The calm-down room at Hillcrest Elementary School in Turners Falls earlier this year.
The calm-down room at Hillcrest Elementary School in Turners Falls earlier this year. Credit: Recorder Staff/Matt Burkhartt

TURNERS FALLS — The walls and floor of Hillcrest Elementary School’s “calm down room” are now padded, and recommendations to improve its use and design from the nonprofit Disability Law Center are being implemented, Gill-Montague Superintendent Michael Sullivan has told the School Committee.

The room became the focus of complaints earlier this year after a handful of parents who were concerned the room was being used in a discriminatory manner for students with disabilities pulled their children from the school and complained to the Law Center.

One of those students was injured after hitting his head on the room’s bare concrete walls, school nurse reports obtained by during a Recorder investigation of calm-down rooms in the county’s schools showed.

The Recorder’s report found that many of the county’s schools use similar rooms, while others do not, opting for other methods of de-escalating students in crisis. For those that do have them, many have pads on the walls or other equipment on hand to protect aggressive or out-of-control students.

The Law Center, a nonprofit advocacy organization, did not find any “systemic signs of neglect or abuse” — the allegations at the core of the parents’ complaints — but did recommend changes to the room’s design, including removing an interior lock on the door and widening its window to improve visibility for staff outside the room, as well as issuing new policies for when and how the room should be used, improving the system through which parents are notified of its use, and keeping better records on its use.

Your task: In the article about Hillcrest Elementary's calm-down room, which nonprofit recommended changes to the room's design and use?

Data section:
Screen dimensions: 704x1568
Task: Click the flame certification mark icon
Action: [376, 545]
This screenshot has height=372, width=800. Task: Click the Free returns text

Written solution: The Disability Law Center